- **Actions to take**:
1: Translate this sentence from the Gaussian Concept Subspace summary into Spanish: "This variability hampers the study of concept relations and the effectiveness of inference-time interventions."
2: From the Gaussian Concept Subspace summary, reproduce the text from "This paper introduces" to "emotion steering tasks." word for word.
Reading passage section start
This paper introduces Gaussian Concept Subspace (GCS), a framework to model concept representations in LLMs as Gaussian distributions, demonstrating improved robustness, faithfulness, and plausibility over single vector methods, with effective application in emotion steering tasks.
Large Language Model, Representation Learning, Embeddings, Interpretability, Human-AI Interaction
Haiyan Zhao, Heng Zhao, Bo Shen, Ali Payani, Fan Yang, Mengnan Du
New Jersey Institute of Technology, Wake Forest University, Cisco Research
Generated by grok-3
Background Problem
Large Language Models (LLMs) encode semantic knowledge internally, but understanding how concepts are represented remains limited. Current methods using linear probing classifiers to derive single concept vectors suffer from variability due to differences in probing datasets and training processes, leading to less robust representations. This variability hampers the study of concept relations and the effectiveness of inference-time interventions. The paper addresses this by proposing a method to model concept representations as a subspace using Gaussian distributions, aiming to capture multifaceted semantics more robustly.
Reading passage section end
Listed records section start
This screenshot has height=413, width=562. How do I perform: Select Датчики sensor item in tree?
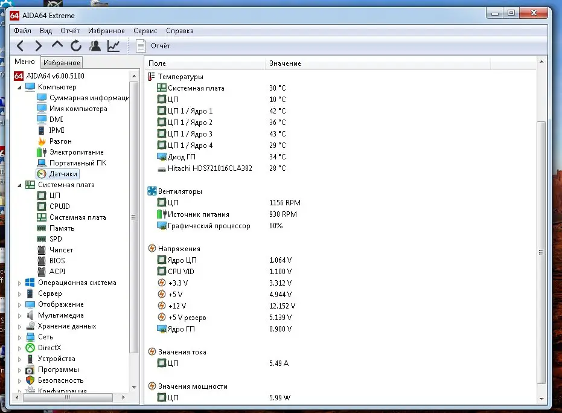pyautogui.click(x=63, y=174)
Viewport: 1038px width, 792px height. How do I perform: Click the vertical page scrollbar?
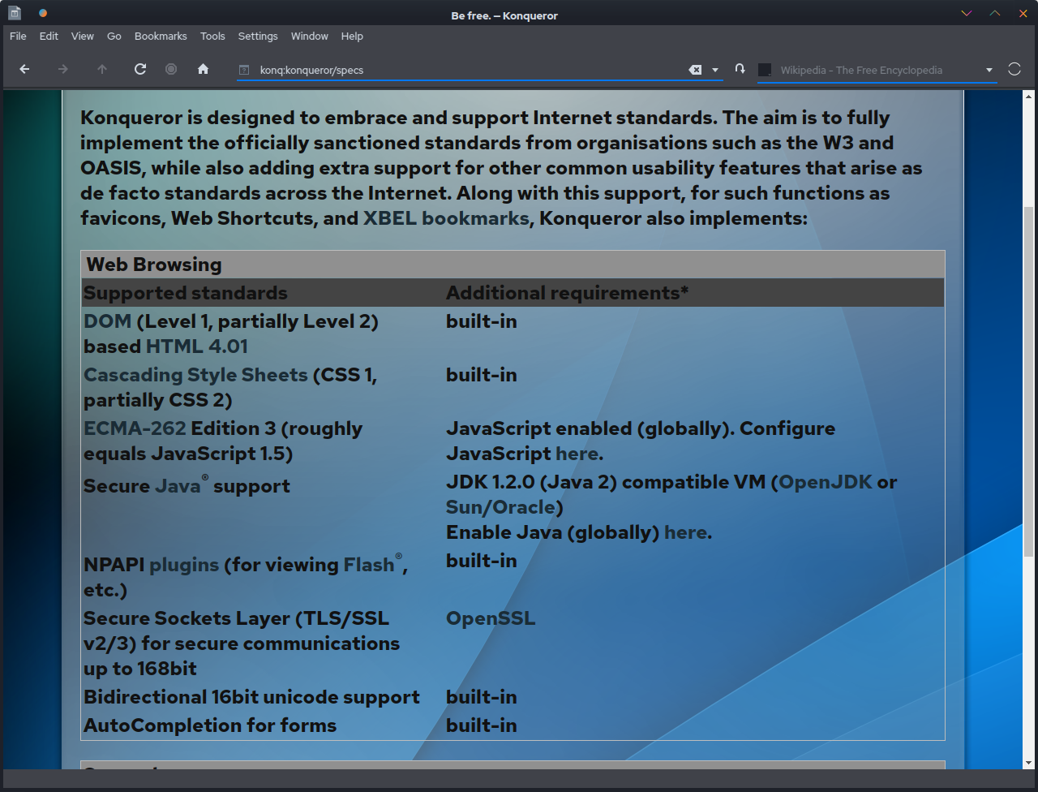[x=1029, y=381]
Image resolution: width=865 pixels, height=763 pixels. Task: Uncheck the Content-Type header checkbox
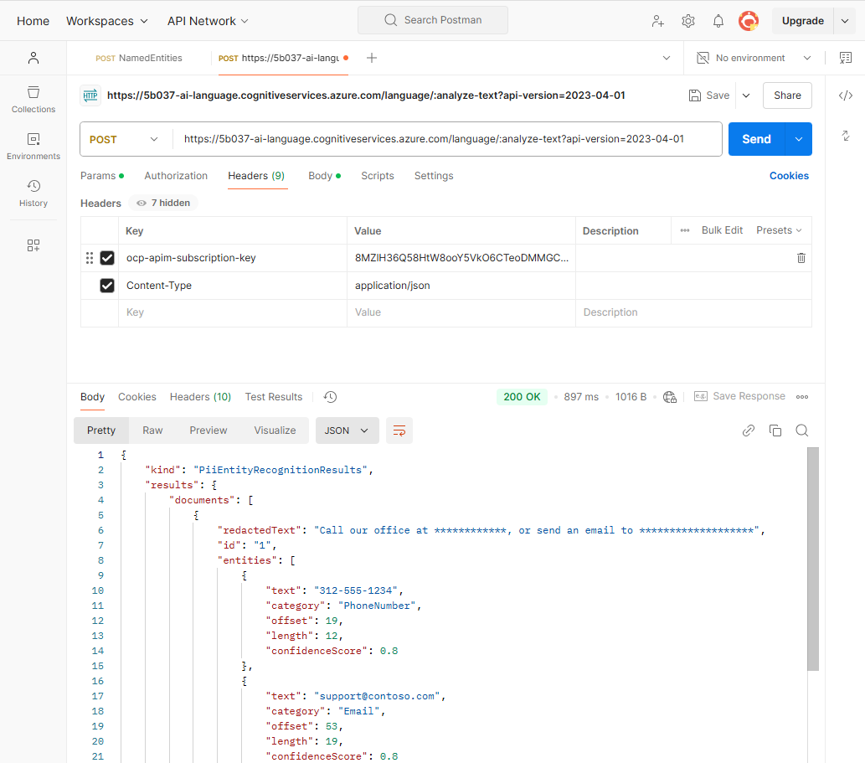(107, 286)
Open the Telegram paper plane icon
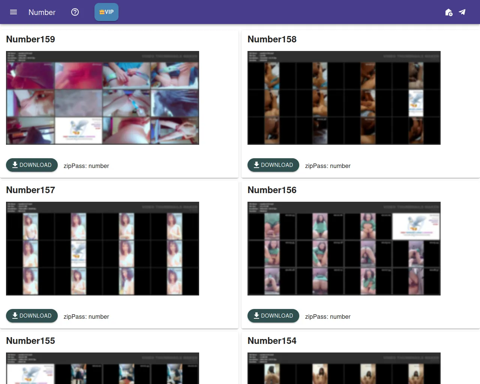Image resolution: width=480 pixels, height=384 pixels. click(462, 12)
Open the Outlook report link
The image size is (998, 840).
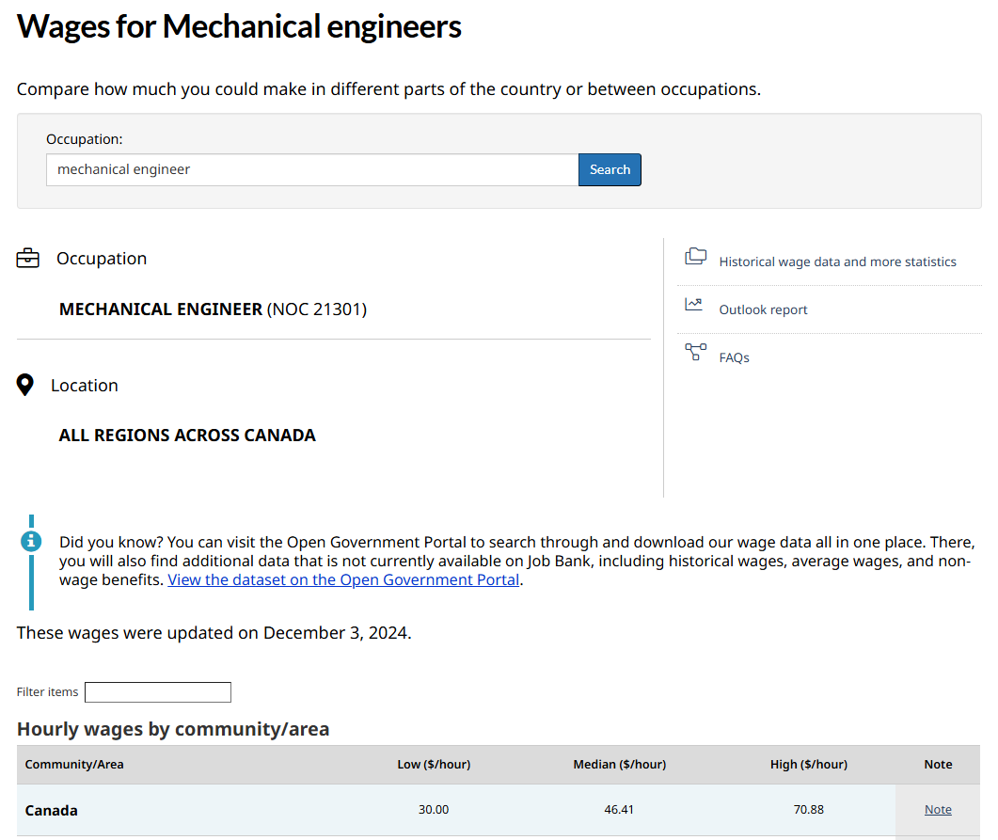pyautogui.click(x=763, y=310)
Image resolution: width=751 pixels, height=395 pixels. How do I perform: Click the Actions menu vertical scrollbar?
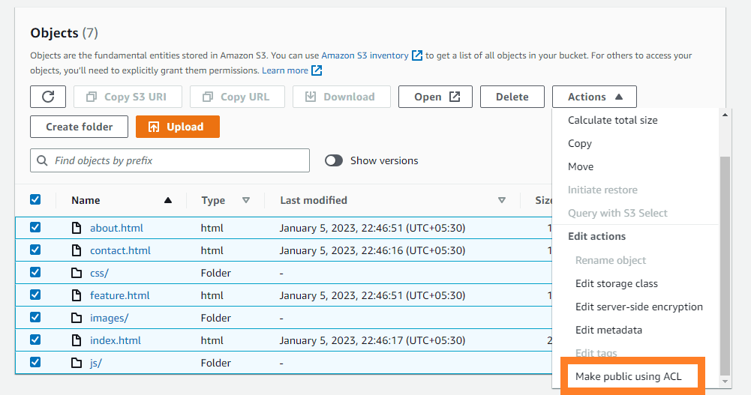pos(724,262)
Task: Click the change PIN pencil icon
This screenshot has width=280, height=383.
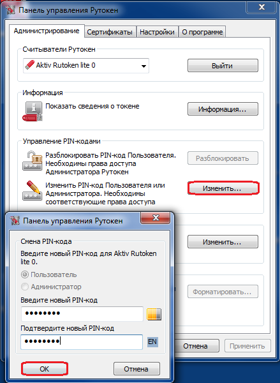Action: click(33, 190)
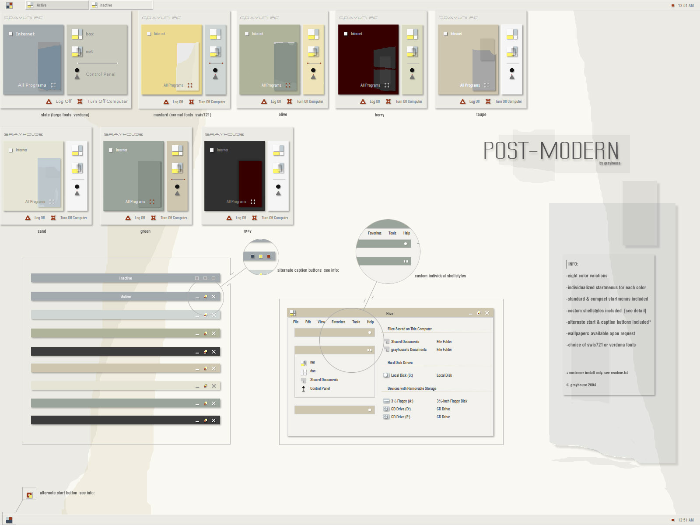Toggle the Internet checkbox in berry menu
The width and height of the screenshot is (700, 525).
346,34
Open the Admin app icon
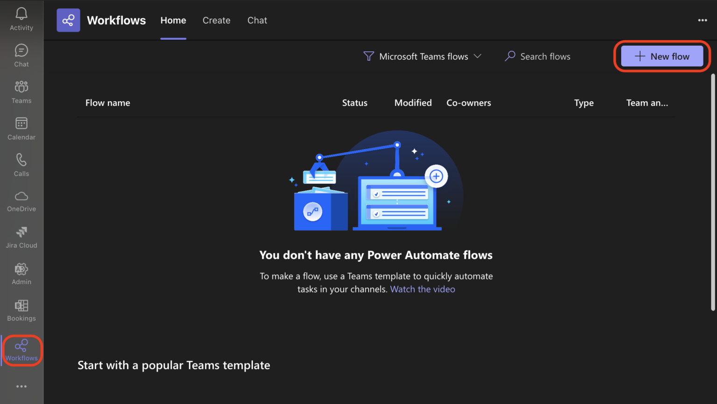717x404 pixels. (x=21, y=274)
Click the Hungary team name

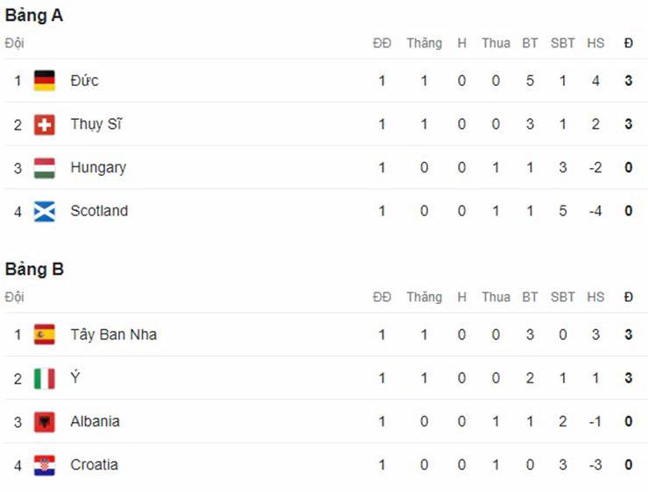98,167
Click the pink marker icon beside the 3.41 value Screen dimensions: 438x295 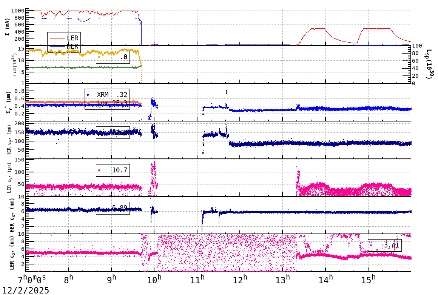[x=371, y=246]
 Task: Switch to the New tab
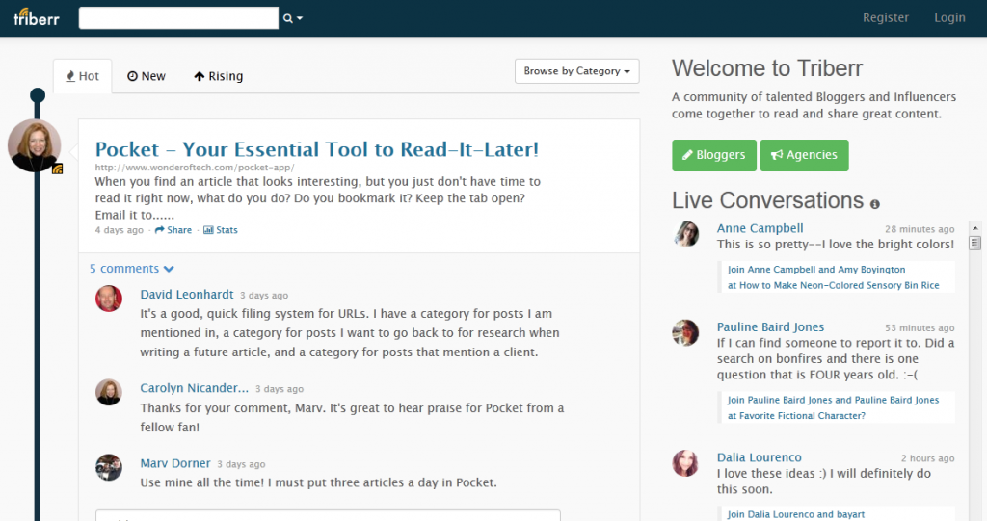tap(147, 76)
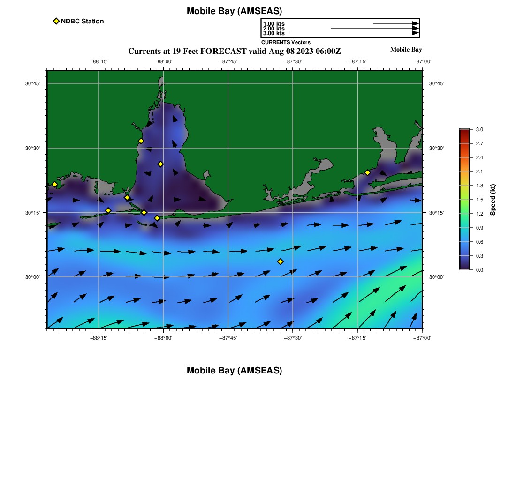Click the Speed (kt) colorbar label
The image size is (516, 492).
tap(493, 200)

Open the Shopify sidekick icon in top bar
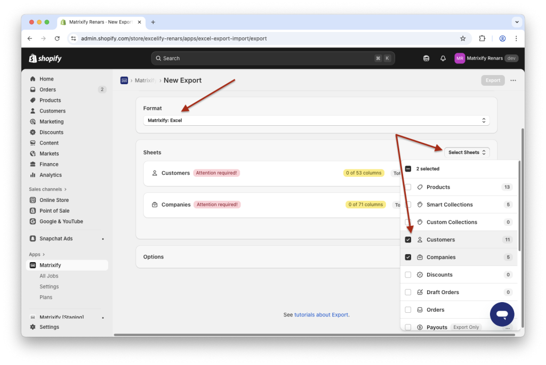tap(426, 59)
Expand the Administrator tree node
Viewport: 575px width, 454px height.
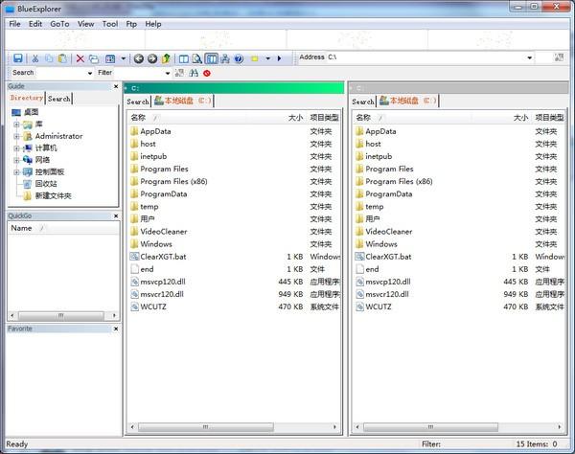(x=16, y=136)
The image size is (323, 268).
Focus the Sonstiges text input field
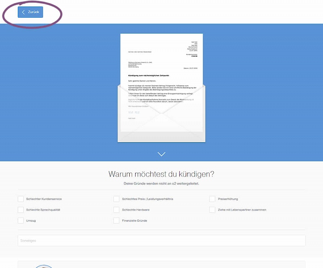162,241
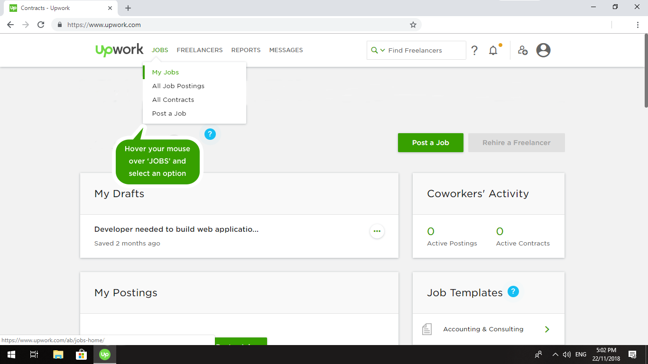Bookmark this page with the star icon
648x364 pixels.
pyautogui.click(x=413, y=25)
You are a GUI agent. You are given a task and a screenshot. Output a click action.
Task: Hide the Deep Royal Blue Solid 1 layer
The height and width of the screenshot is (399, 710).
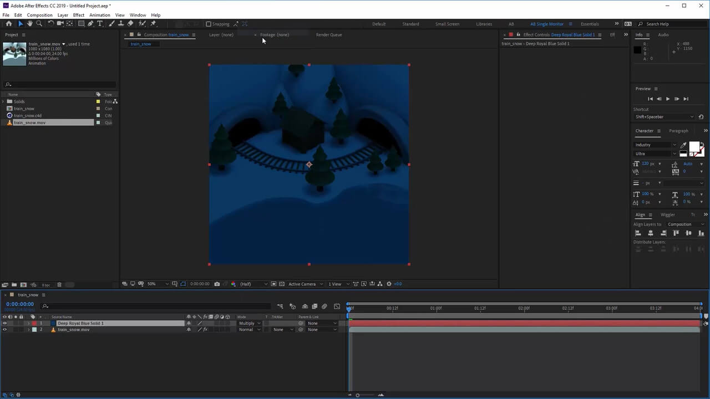[x=4, y=323]
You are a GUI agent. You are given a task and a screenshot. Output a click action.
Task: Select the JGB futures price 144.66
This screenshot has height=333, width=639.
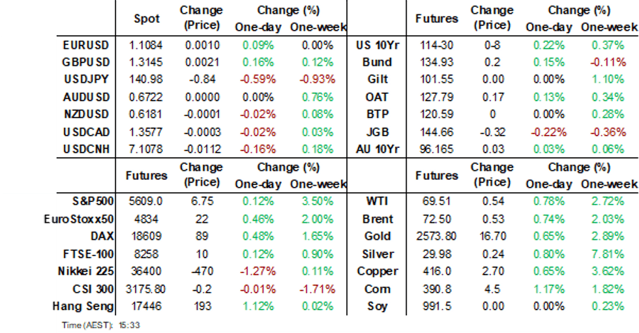436,132
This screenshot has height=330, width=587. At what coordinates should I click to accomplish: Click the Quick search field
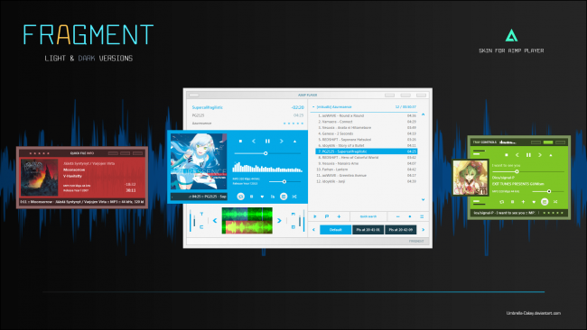point(368,216)
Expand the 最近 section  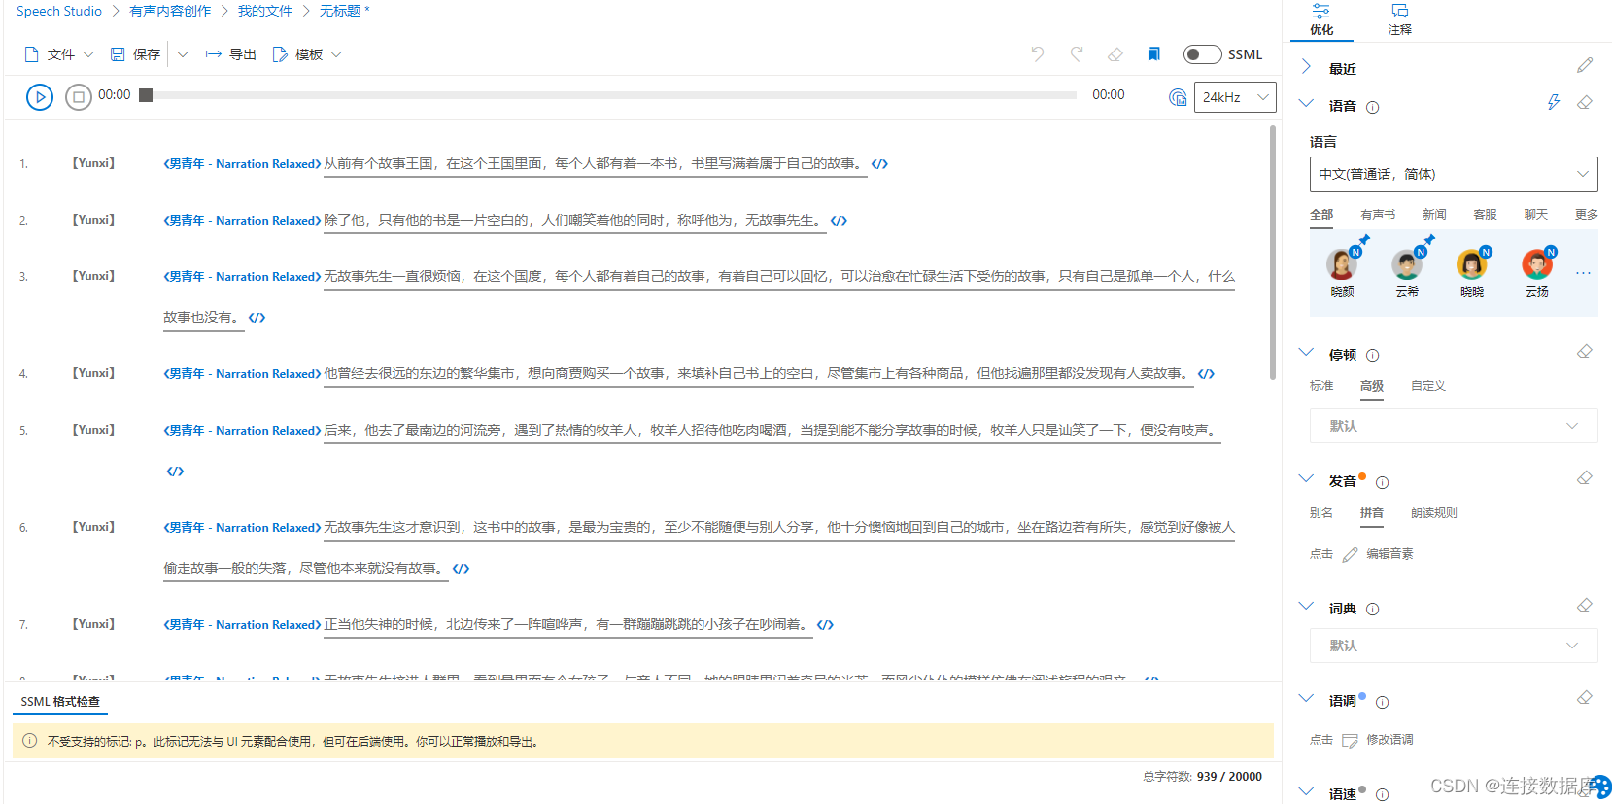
Listed records section end
- **Solutions in order**:
1: Esta variabilidad dificulta el estudio de las relaciones entre conceptos y la eficacia de las intervenciones en tiempo de inferencia.

2:
This paper introduces Gaussian Concept Subspace (GCS), a framework to model concept representations in LLMs as Gaussian distributions, demonstrating improved robustness, faithfulness, and plausibility over single vector methods, with effective application in emotion steering tasks.